**TEXTE SOURCE**:

La délimitation ne peut être qu’une preuve conjointe entre les États concernés, la même chose peut être dite des frontières terrestres ; délimiter une frontière juridiquement contraignante ou juridiquement reconnue ne peut être que l’œuvre des États concernés conjointement, si on le fait seul, l’autre État n’est pas lié par la frontière qui est tentée d’être imposée.

Si chaque État délimite unilatéralement on aurait des frontières non agréées. Comme le principe est qu’une frontière ne peut être juridiquement délimitée que par accords alors les traités sont le fondement de la délimitation.

On trouve le tracé des frontières dans des accords le plus souvent bilatéraux parce qu’une frontière est normalement bilatérale, elle sépare l’État A de l’état B.

Dans le cas des frontières suisses, dans l’ouvrage de François Schröter, toutes les frontières de la Suisse ont été délimitées par des accords dont certains conclus avec les rois de France.

C’est dans les traités qu’on trouve le titre pour savoir où passe une certaine frontière.

Dans un litige entre la Libye et la Tunisie, la Cour a dit que la frontière se détache du traité et à son existence propre, le fait que le traité disparaisse à un certain moment n’est pas pertinent pour l’extinction d’une frontière.

**CONSIGNES**:
1. Relevez tous les pays nommés dans le texte sur la délimitation des frontières.
2. D'après le texte sur la délimitation des frontières, par quel moyen toutes les frontières de la Suisse ont-elles été délimitées ?
3. Reprenez le texte sur la délimitation des frontières juste après sa dernière phrase et écrivez la suite.

Entrées d'un jeu de données de pointage:
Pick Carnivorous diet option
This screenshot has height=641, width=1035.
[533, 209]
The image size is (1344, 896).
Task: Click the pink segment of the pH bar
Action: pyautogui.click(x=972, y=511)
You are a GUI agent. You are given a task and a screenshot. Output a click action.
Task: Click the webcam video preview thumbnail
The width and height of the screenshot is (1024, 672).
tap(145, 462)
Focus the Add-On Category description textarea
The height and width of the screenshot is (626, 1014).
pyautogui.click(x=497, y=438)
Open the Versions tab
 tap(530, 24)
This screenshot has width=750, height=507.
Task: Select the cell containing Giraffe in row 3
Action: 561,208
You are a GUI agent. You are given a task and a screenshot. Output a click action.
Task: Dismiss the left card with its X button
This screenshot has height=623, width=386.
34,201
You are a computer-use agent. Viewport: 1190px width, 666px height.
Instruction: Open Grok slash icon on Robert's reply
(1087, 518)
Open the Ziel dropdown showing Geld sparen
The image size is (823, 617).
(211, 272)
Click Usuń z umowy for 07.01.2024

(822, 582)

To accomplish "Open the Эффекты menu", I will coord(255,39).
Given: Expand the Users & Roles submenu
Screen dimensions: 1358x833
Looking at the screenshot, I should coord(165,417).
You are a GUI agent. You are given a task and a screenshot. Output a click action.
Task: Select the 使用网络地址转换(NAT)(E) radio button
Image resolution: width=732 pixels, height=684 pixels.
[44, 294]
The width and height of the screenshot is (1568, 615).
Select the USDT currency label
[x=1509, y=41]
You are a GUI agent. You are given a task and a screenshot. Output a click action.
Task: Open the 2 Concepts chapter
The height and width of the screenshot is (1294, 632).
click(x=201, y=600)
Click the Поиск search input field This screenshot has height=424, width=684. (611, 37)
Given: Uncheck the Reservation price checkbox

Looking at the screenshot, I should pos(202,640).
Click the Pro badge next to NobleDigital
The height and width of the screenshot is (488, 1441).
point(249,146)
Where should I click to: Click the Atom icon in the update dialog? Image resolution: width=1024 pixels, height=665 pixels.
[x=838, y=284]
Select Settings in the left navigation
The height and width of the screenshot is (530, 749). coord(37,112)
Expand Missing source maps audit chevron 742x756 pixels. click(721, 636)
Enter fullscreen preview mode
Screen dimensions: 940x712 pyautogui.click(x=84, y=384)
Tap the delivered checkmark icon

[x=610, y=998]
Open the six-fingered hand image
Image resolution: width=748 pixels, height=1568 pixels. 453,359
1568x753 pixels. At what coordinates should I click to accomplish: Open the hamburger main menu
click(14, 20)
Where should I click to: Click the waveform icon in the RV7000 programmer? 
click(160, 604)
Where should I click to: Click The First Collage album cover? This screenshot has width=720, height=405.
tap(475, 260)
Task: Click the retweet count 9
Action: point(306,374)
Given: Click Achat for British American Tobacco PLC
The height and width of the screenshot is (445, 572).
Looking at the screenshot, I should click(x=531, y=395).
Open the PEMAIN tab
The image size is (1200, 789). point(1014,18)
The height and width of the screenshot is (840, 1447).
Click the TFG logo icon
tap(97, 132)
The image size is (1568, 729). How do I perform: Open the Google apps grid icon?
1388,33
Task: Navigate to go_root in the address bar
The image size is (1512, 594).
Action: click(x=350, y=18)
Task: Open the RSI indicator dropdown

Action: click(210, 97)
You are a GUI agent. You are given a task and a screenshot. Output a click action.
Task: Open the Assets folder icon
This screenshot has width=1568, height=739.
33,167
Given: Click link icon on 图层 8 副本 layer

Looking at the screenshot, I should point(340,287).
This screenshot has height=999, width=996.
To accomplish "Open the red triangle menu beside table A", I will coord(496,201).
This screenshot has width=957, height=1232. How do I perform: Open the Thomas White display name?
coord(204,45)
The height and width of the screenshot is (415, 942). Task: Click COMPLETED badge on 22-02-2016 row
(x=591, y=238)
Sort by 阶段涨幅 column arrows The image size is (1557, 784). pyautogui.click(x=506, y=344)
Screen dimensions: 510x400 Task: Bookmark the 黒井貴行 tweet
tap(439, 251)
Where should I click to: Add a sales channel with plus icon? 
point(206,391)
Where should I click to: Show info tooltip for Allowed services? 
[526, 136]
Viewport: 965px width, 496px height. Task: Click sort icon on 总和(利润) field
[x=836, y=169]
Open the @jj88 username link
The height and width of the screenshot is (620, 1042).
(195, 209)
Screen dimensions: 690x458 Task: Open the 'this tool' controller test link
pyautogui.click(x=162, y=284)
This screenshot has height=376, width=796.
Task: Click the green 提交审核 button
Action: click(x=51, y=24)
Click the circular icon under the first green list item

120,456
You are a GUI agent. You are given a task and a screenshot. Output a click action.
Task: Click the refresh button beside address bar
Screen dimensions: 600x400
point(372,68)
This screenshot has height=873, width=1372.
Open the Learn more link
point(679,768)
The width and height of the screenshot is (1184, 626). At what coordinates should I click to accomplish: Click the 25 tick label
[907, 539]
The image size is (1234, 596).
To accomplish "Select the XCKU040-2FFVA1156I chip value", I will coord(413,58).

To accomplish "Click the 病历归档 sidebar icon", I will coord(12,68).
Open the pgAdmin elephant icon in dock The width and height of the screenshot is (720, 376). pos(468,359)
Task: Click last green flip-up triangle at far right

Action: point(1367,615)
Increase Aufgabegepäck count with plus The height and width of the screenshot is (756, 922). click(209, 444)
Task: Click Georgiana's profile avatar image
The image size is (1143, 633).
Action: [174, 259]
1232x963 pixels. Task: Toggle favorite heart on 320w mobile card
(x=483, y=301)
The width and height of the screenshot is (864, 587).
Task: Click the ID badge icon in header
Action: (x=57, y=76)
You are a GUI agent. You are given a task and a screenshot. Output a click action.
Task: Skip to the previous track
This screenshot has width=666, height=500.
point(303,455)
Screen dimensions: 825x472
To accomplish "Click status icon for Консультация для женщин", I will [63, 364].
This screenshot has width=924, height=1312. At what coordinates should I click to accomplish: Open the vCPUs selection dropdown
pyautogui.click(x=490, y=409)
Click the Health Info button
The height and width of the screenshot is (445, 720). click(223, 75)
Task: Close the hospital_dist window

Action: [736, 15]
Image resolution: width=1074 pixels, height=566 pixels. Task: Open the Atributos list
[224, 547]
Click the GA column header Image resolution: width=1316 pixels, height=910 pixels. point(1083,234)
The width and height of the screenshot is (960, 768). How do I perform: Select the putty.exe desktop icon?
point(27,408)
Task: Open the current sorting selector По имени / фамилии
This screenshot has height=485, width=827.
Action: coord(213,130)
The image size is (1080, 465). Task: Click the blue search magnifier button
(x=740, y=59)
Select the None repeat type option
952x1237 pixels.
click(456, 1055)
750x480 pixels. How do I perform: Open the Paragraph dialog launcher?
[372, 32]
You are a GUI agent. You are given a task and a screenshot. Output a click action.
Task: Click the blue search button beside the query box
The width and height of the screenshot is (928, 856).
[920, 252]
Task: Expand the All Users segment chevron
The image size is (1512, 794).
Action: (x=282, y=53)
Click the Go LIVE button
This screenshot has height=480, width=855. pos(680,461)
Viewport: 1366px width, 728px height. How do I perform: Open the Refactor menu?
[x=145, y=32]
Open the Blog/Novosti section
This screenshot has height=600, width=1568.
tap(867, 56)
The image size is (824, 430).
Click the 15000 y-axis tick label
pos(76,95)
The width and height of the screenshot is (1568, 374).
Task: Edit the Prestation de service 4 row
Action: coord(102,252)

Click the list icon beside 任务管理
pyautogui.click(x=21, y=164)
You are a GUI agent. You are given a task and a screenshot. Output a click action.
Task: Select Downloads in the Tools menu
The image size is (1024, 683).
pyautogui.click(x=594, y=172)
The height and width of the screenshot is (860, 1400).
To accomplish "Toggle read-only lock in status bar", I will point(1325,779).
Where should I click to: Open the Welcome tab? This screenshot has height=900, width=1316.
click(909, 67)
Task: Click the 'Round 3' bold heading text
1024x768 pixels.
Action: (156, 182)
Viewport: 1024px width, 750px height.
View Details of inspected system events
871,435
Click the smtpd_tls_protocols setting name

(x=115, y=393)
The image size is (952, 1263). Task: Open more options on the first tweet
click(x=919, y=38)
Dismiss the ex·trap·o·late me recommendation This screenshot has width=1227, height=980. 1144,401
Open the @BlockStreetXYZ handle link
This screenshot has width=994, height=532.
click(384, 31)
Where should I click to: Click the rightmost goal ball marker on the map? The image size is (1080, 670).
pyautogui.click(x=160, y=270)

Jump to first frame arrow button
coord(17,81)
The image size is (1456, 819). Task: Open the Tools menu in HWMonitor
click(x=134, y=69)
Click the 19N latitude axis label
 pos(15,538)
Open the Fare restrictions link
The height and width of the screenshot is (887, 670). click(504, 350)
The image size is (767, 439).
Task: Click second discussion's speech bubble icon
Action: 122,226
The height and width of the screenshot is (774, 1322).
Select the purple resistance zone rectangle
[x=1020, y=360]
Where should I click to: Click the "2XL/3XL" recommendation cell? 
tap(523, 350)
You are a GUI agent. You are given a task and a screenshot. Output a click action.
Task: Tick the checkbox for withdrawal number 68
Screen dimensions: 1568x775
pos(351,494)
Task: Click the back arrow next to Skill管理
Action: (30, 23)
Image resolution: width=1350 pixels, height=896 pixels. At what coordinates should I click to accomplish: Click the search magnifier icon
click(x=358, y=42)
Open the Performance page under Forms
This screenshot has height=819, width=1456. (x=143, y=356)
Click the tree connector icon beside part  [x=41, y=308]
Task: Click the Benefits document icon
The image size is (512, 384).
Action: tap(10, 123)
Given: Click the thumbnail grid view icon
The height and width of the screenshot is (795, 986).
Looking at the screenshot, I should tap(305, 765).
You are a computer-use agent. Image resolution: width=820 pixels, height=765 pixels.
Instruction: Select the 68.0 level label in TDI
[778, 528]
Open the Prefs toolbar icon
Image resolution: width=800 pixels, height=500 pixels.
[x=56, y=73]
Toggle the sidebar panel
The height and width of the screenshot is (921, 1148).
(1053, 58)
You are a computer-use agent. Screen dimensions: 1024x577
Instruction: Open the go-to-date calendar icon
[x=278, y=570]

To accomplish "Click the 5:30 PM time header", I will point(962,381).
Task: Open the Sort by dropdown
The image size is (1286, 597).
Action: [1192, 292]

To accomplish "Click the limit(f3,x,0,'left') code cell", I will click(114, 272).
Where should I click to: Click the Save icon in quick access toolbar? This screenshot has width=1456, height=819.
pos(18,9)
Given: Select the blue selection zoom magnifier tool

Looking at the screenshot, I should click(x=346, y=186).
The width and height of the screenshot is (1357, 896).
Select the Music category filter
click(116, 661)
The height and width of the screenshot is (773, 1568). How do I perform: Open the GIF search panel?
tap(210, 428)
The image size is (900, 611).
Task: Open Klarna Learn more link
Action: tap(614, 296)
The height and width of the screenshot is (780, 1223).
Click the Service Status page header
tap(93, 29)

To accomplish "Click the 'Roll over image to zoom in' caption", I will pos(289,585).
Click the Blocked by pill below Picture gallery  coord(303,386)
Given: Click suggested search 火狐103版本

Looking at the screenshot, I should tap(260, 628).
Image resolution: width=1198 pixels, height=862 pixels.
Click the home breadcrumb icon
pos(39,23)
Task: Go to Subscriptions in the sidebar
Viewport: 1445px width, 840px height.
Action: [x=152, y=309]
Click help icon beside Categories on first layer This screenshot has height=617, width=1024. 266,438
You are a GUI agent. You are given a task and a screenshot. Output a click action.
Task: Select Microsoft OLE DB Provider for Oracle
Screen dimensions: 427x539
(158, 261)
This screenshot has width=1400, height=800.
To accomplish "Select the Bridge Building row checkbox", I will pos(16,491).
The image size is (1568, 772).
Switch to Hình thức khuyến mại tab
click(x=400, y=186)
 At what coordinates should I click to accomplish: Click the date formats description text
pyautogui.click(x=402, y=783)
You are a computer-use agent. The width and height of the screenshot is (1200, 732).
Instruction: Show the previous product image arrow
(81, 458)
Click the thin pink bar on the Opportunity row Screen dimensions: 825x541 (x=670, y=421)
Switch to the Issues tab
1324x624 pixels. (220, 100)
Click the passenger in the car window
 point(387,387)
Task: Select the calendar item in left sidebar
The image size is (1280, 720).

**RÉPONSES**:
1. Suisse, France, Libye, Tunisie

2. Par des accords, dont certains ont été conclus avec les rois de France.

3.
Il peut être incertain où la frontière passe exactement, les traités décrivent les frontières, mais parfois ils le font mal et avec imprécision, ou ce sont d’anciens traités avec de problèmes de topographie. Dans ce cas, c’est une question d’interprétation du traité et aussi une question de comblement de lacune contenue dans le traité, on cherche à éliminer l’incertitude en précisant où passe la frontière soit en faisant appel à un juge qui pourra déterminer ou passe la frontière.

Uti Possidetis juris

C’est la possession en fonction du droit et non pas en fonction du fait.

Que veut dire « uti possidetis » ?

C’est un principe applicable en matière de décolonisation originellement ; à un moment donné de l’histoire, beaucoup d’États nouveaux ont été créés issus de la décolonisation.

Ces États n’avaient pas de frontières préconstituées parce qu’ils étaient une partie d’un ancien empire colonial, seules les frontières administratives intérieures existaient relativement à la puissance coloniale ; dans l’empire colonial français, il y avait des circonscriptions soumettant les différentes portions des territoires à des gouverneurs séparés.

Lorsque la décolonisation eut lieu, déjà d’ailleurs en Amérique latine au XIXème et ensuite en Afrique au XXème siècle, les États concernés ont décidé de maintenir les anciennes frontières administratives coloniales qui anciennement étaient des frontières internes en faisant en sorte qu’après la décolonisation ces frontières deviennent des frontières internationales ; en d’autres termes de transformer des frontières administratives internes en des frontières internationales, comme cela était déjà selon les frontières administratives cela doit rester.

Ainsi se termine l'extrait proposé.